- Self-portrait by Shanks
- Born: John Nelson Shanks December 23, 1937 Rochester, New York, U.S.
- Died: August 28, 2015 (aged 77) Andalusia, Pennsylvania, U.S.
- Occupations: Artist, painter
- Spouse: Leona McShea Shanks ​(m. 1989)​

= Nelson Shanks =

American painter

John Nelson Shanks (December 23, 1937 - August 28, 2015) was an American artist and painter. His best known works include his portrait of Diana, Princess of Wales, first shown at Hirschl & Adler Gallery in New York City, April 24 to June 28, 1996, and the portrait of president Bill Clinton for the National Portrait Gallery.

Shanks had been on the faculty of the Memphis Academy of Arts, the Art Institute of Chicago, the Art Students League of New York, the National Academy of Design, an his own Studio Incamminati and was a resident of Andalusia, Pennsylvania. He was an honorary member of the American Society of Classical Realism Guild of Artists.

Shanks was a painter, teacher and art historian influential in the revival of Classical Realism in the United States. His portraits of royalty, politicians and celebrities added to his international profile as one of the foremost contemporary figurative painters. Shanks' philosophies and skills were shared through his teaching at various public and private institutions. In 2002, he founded Studio Incamminati in Philadelphia, Pennsylvania, with his wife, Leona Shanks; an academy dedicated to the study, practice and spread of realist art using the philosophy and techniques espoused by Shanks.

- AVAILABLE DATA
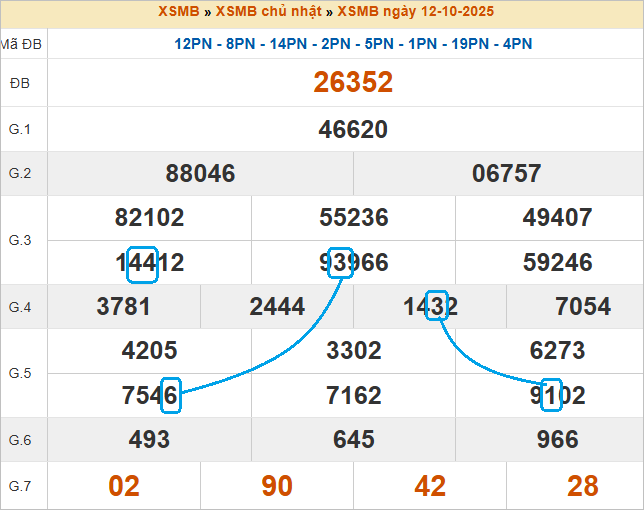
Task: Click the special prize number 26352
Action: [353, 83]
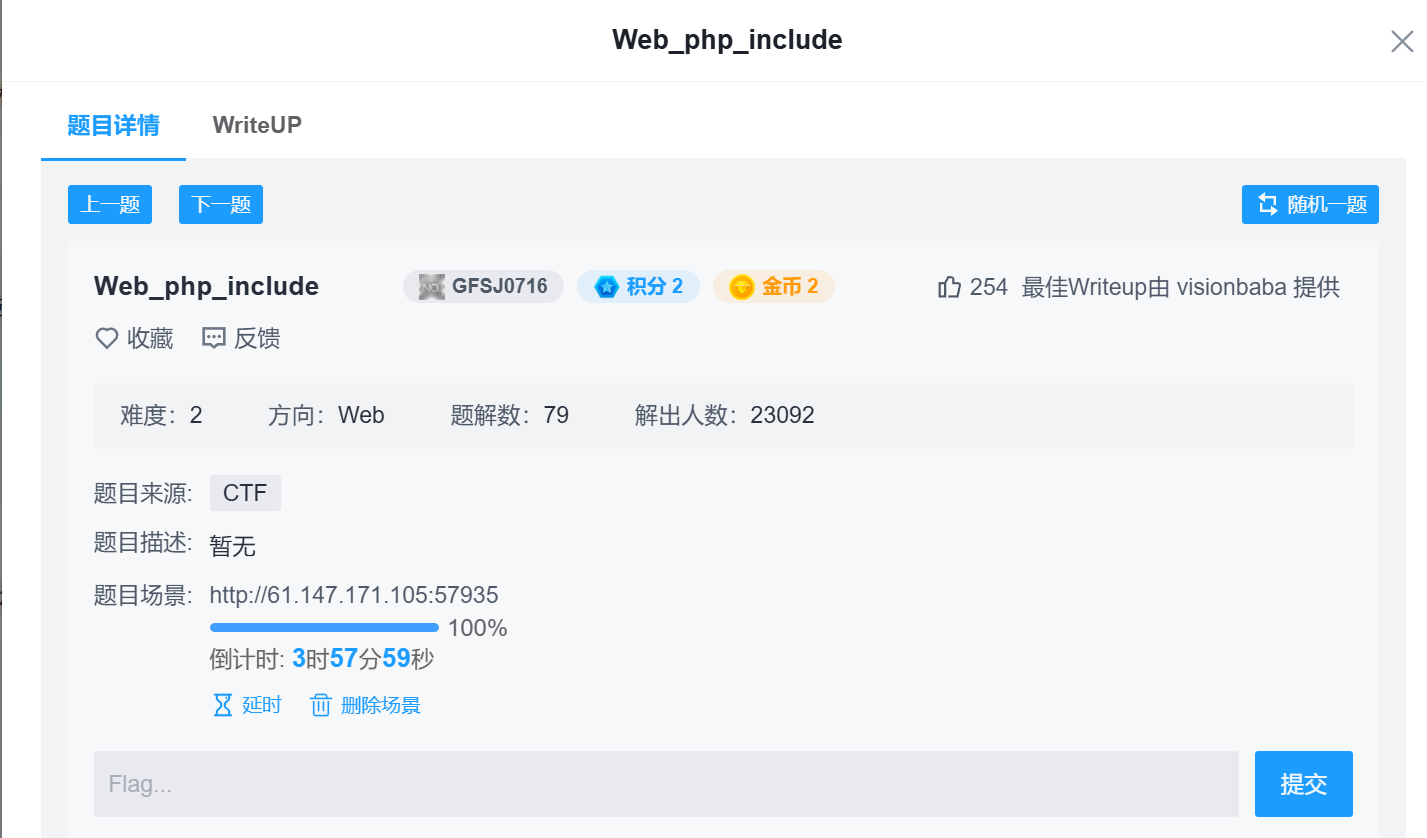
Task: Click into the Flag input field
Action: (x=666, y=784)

---

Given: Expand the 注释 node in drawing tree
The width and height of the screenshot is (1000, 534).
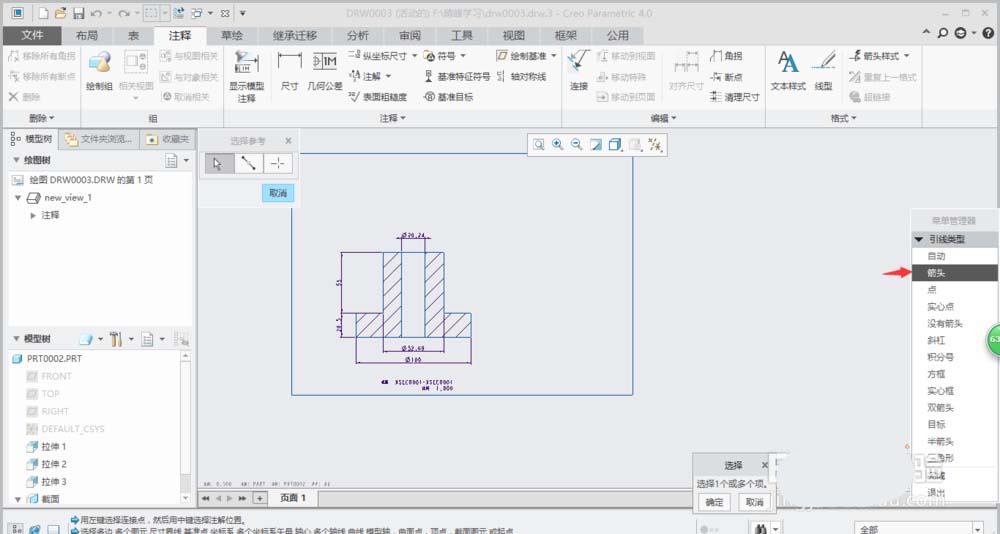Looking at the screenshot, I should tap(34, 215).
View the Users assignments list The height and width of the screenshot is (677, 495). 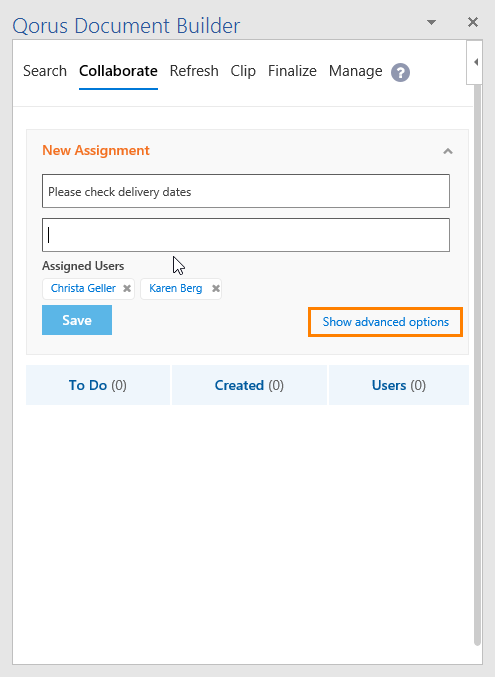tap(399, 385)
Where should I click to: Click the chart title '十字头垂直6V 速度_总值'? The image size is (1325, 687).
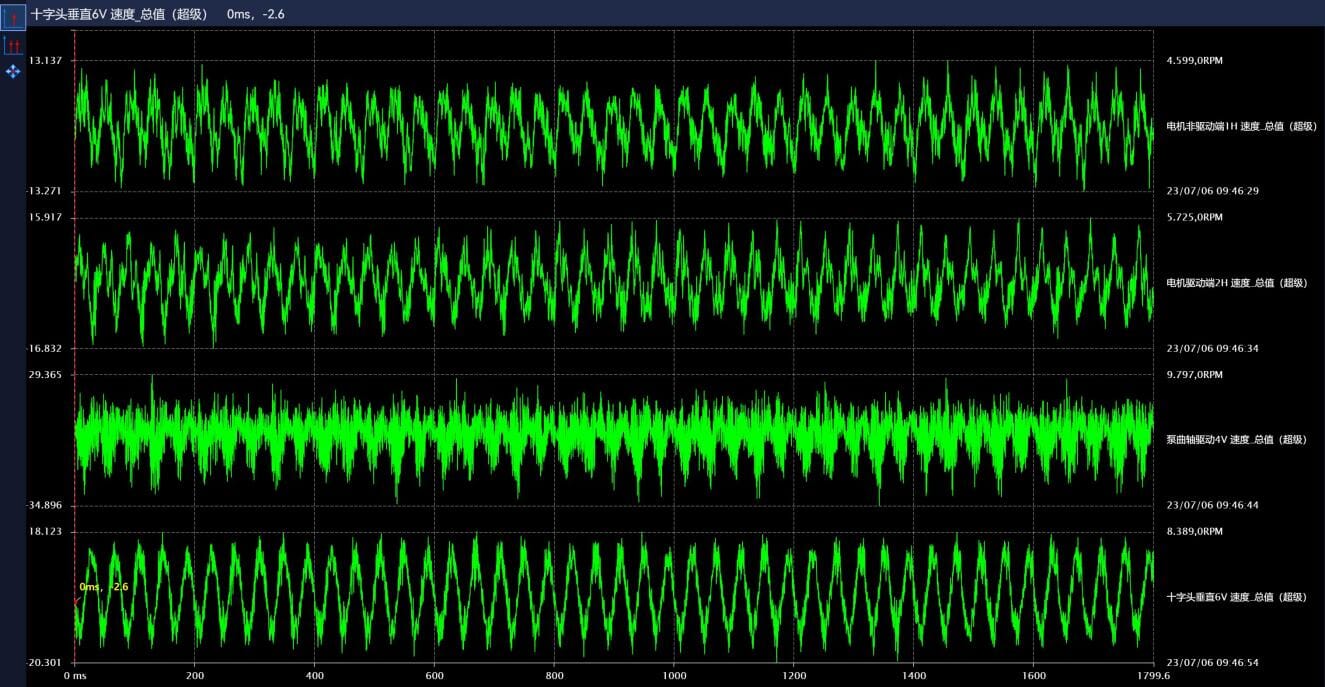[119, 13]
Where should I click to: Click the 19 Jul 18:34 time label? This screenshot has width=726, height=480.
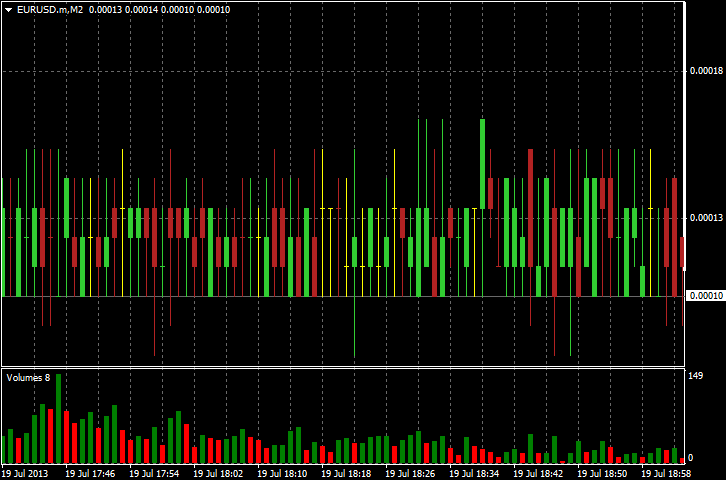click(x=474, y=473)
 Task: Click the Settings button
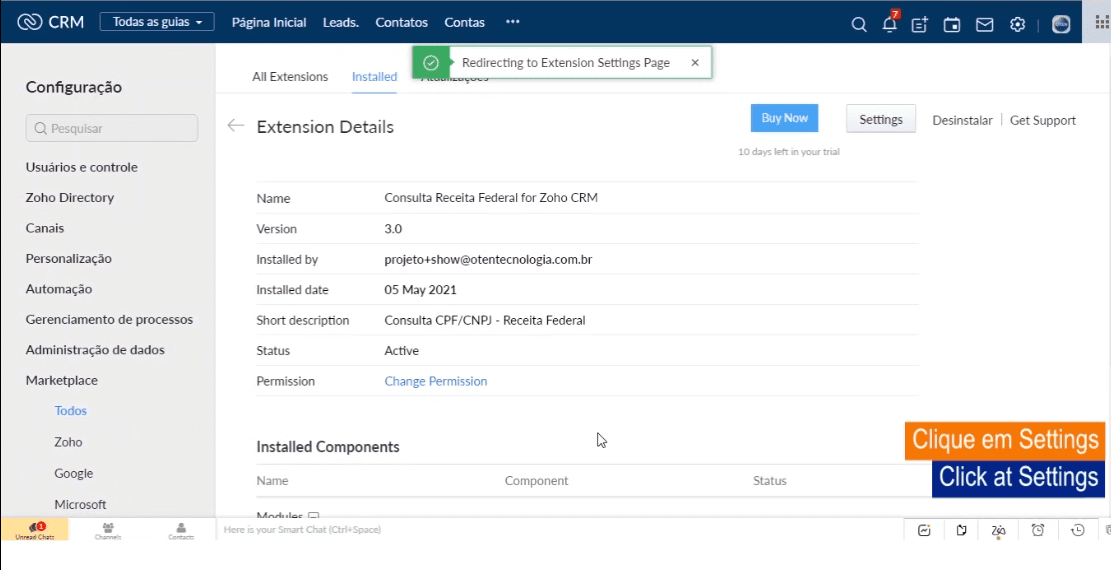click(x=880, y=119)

- AIM OF THE TASK
Pick up the Nelson Shanks biography after its last sentence and continue it.

- ANSWER TO THIS EXERCISE
==Early life==
Shanks was born in Rochester, New York. He lived in Wilmington, Delaware, for most of his childhood. He studied at the Kansas City Art Institute with Wilbur Niewald and in New York City at the National Academy of Design and the Art Students League. At New York's Art Students League, he earned his tuition serving as a monitor in classes taught by Robert Brackman, Ivan Olinsky and Edwin Dickinson. He studied privately with John Koch and Henry Hensche. Grants from the Elizabeth Greenshields Foundation and the Stacey Foundation allowed him to study in Florence with Pietro Annigoni at the Accademia de Belle Arti. He then taught in Memphis, Chicago and Pennsylvania, where he maintained a studio for over three decades.

== Career ==

=== Commissioned work ===
His portrait of Diana, Princess of Wales was completed in 1996. The painting was first shown at Hirschl & Adler Gallery in New York City, April 24 to June 28, 1996, and now hangs in the Princess's ancestral home at Althorp. His other commissions include John Paul II, President Ronald Reagan, President Bill Clinton, and Luciano Pavarotti.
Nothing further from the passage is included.